* [AIM] Copy the records below word for word, starting at the line containing "Given: Click the Forgot your password heading" and ending at the line containing "(x=71, y=65)", with both of those lines included. Leave the pictures out of your copy.

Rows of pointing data
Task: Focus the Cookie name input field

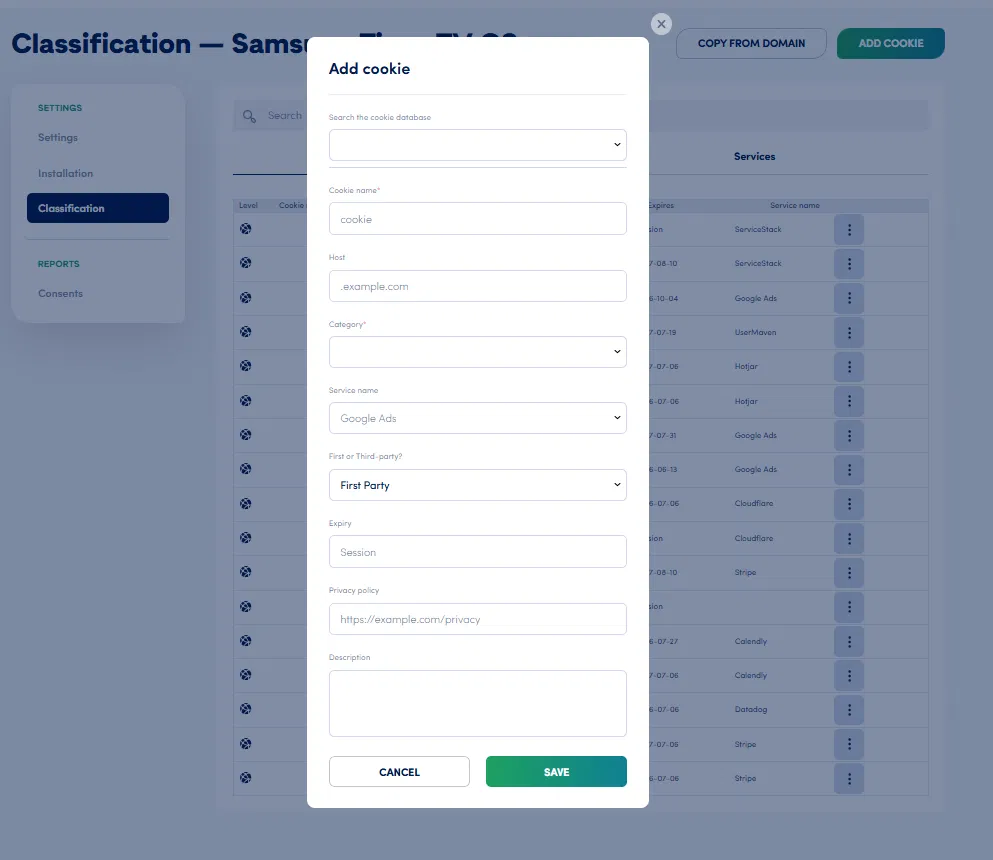Action: (x=478, y=218)
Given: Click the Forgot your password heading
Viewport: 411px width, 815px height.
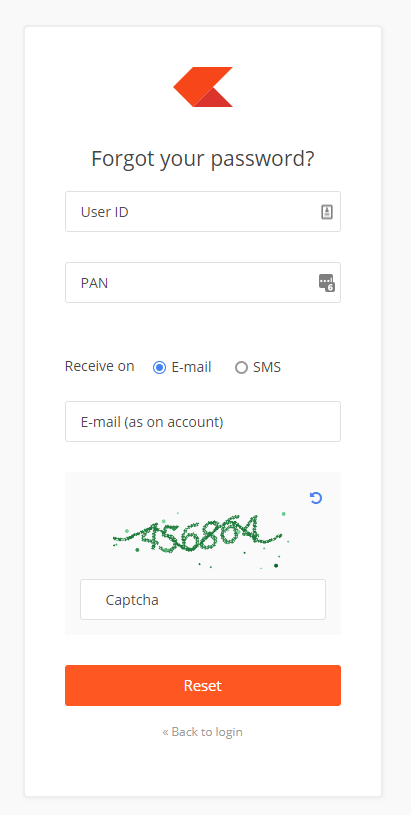Looking at the screenshot, I should (203, 159).
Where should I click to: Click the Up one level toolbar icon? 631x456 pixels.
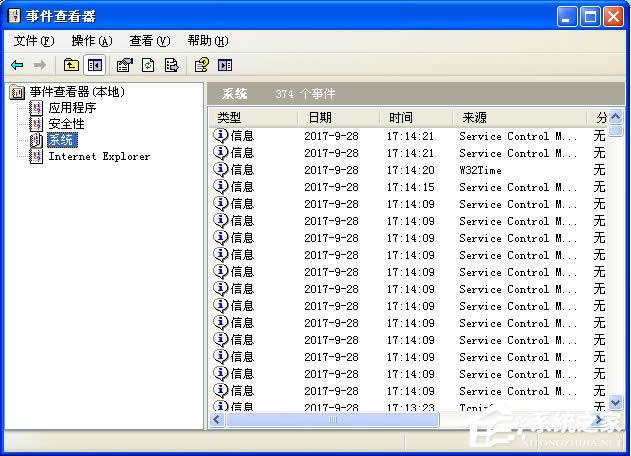(x=71, y=65)
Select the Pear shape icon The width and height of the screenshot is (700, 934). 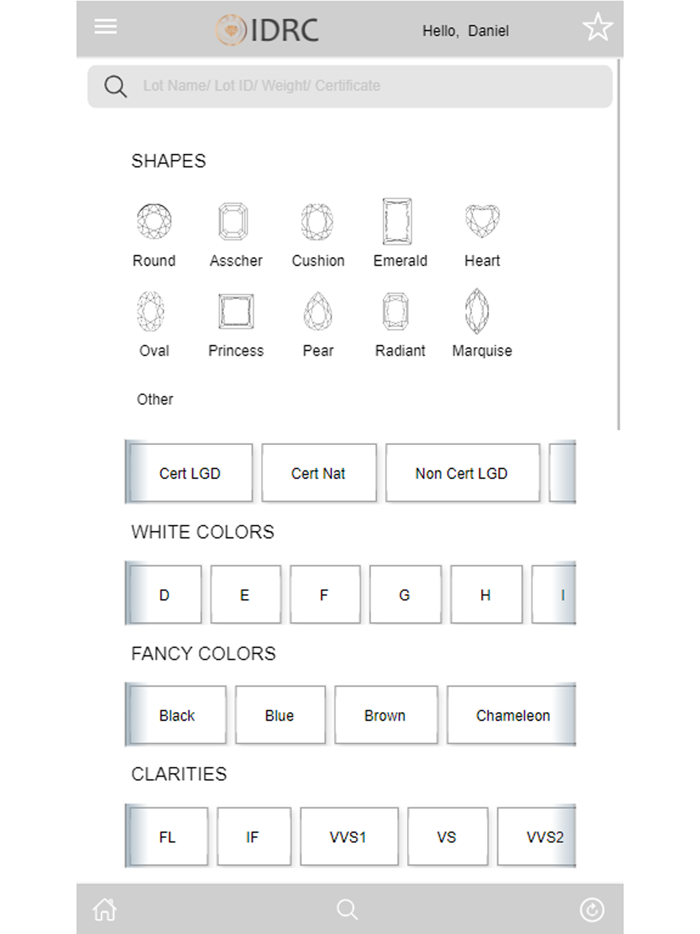(x=317, y=311)
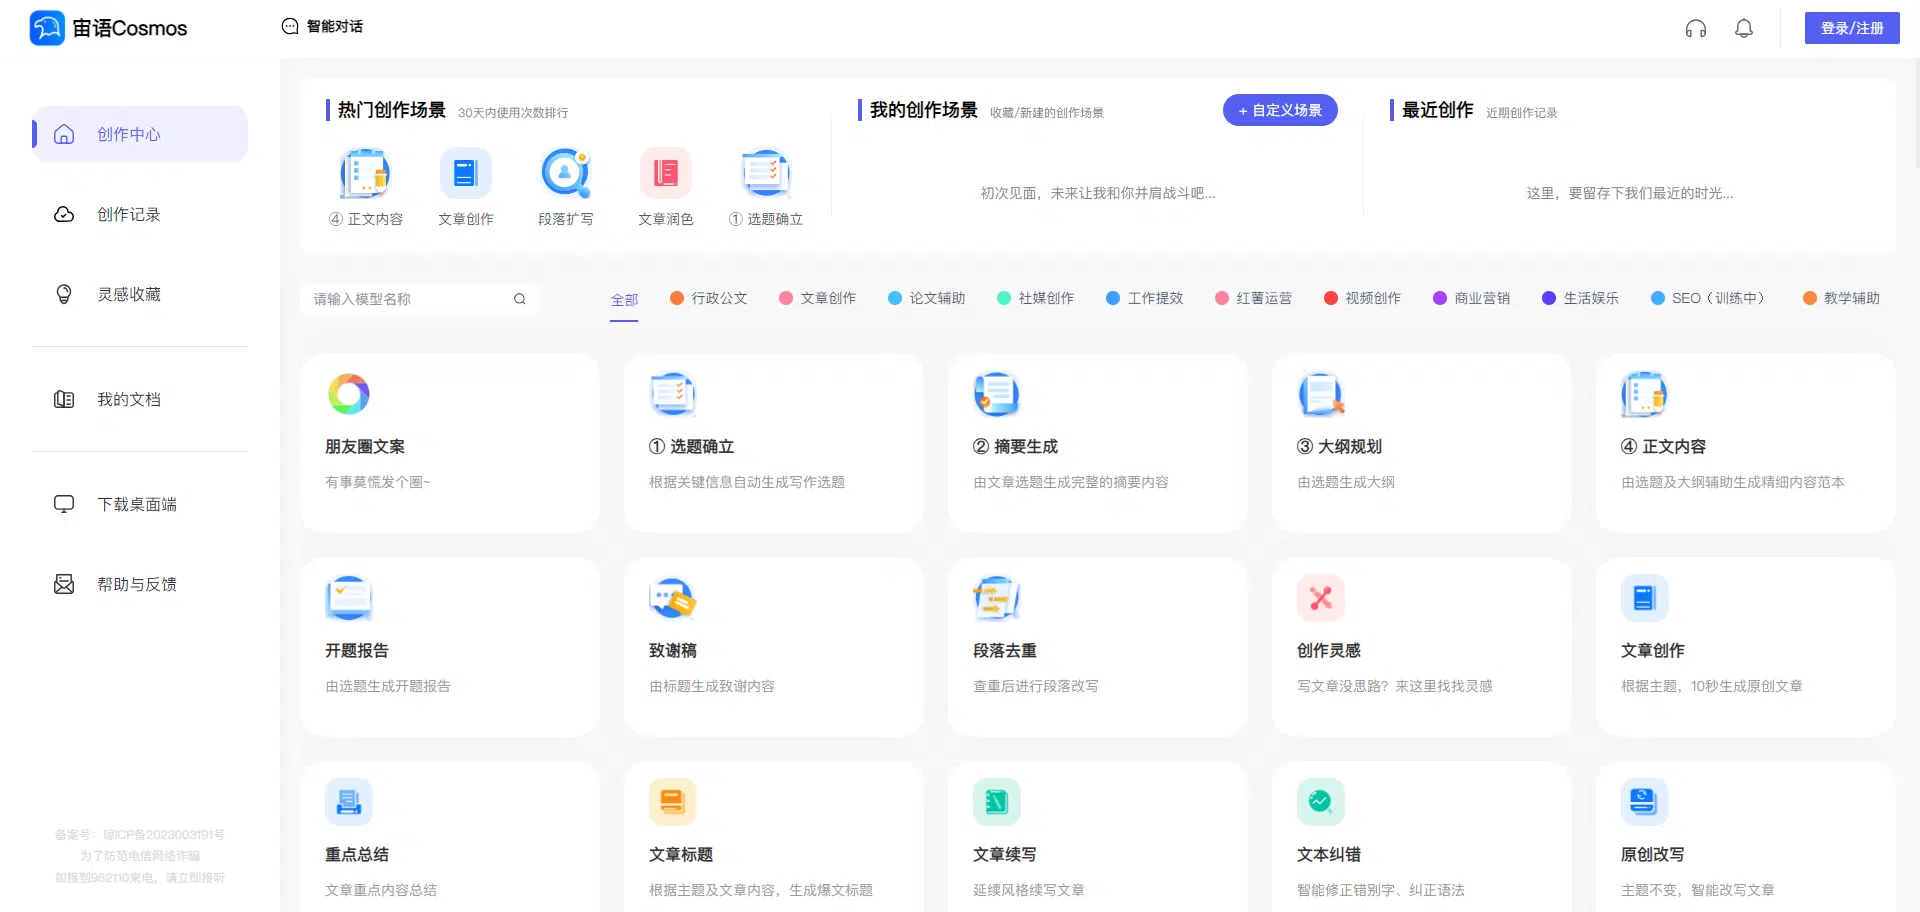Screen dimensions: 1920x912
Task: Open 文章润色 icon in hot scenarios
Action: click(665, 174)

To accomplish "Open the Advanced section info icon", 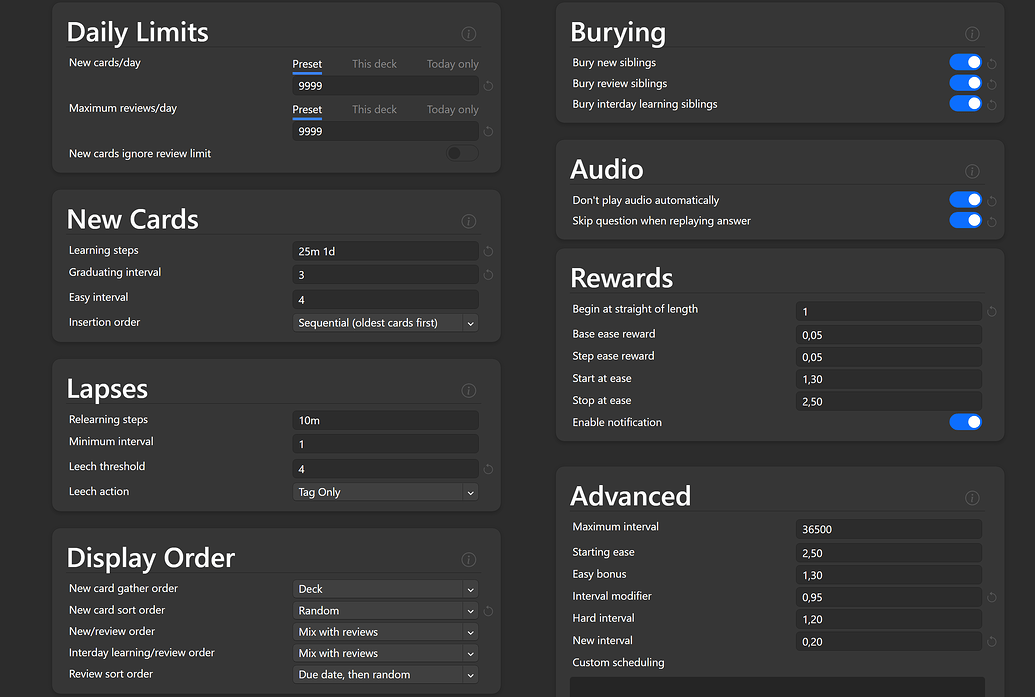I will [971, 497].
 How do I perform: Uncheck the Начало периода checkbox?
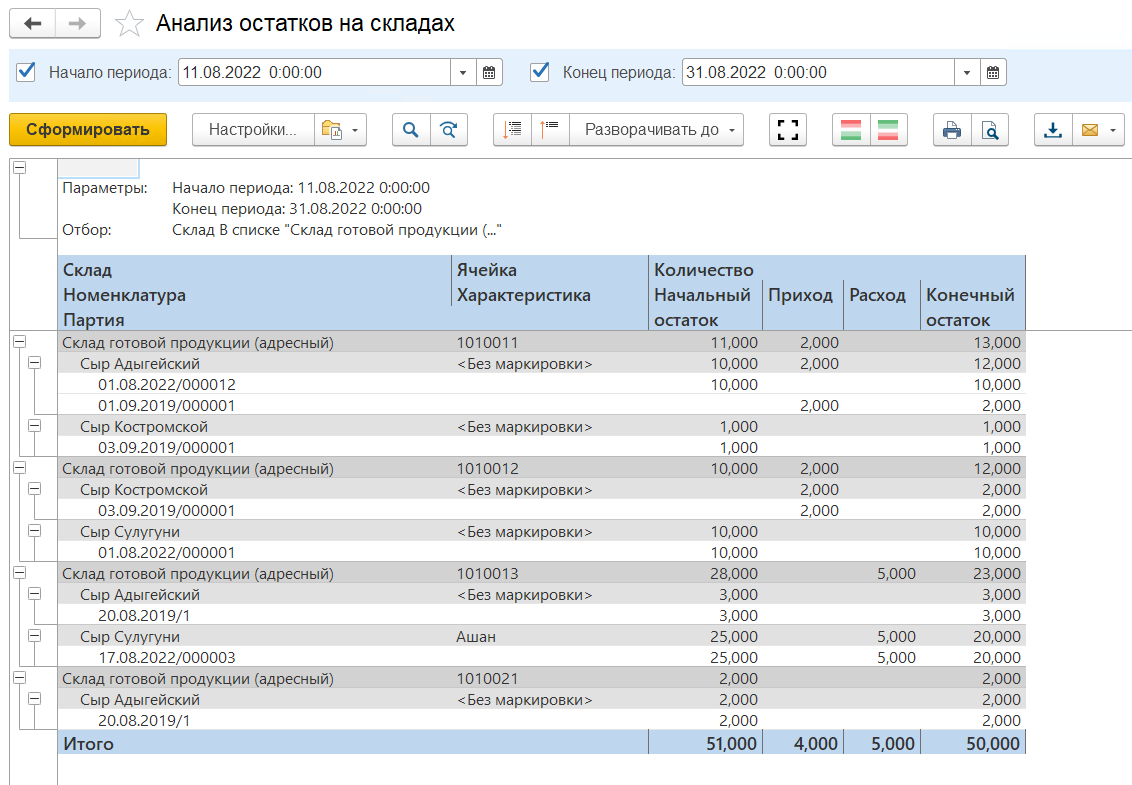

* [OUTPUT BELOW]
Given: Click the Forgot your password heading
Viewport: 411px width, 815px height.
Looking at the screenshot, I should (203, 159).
Where should I click to: Click the Up one level toolbar icon? 631x456 pixels.
(x=71, y=65)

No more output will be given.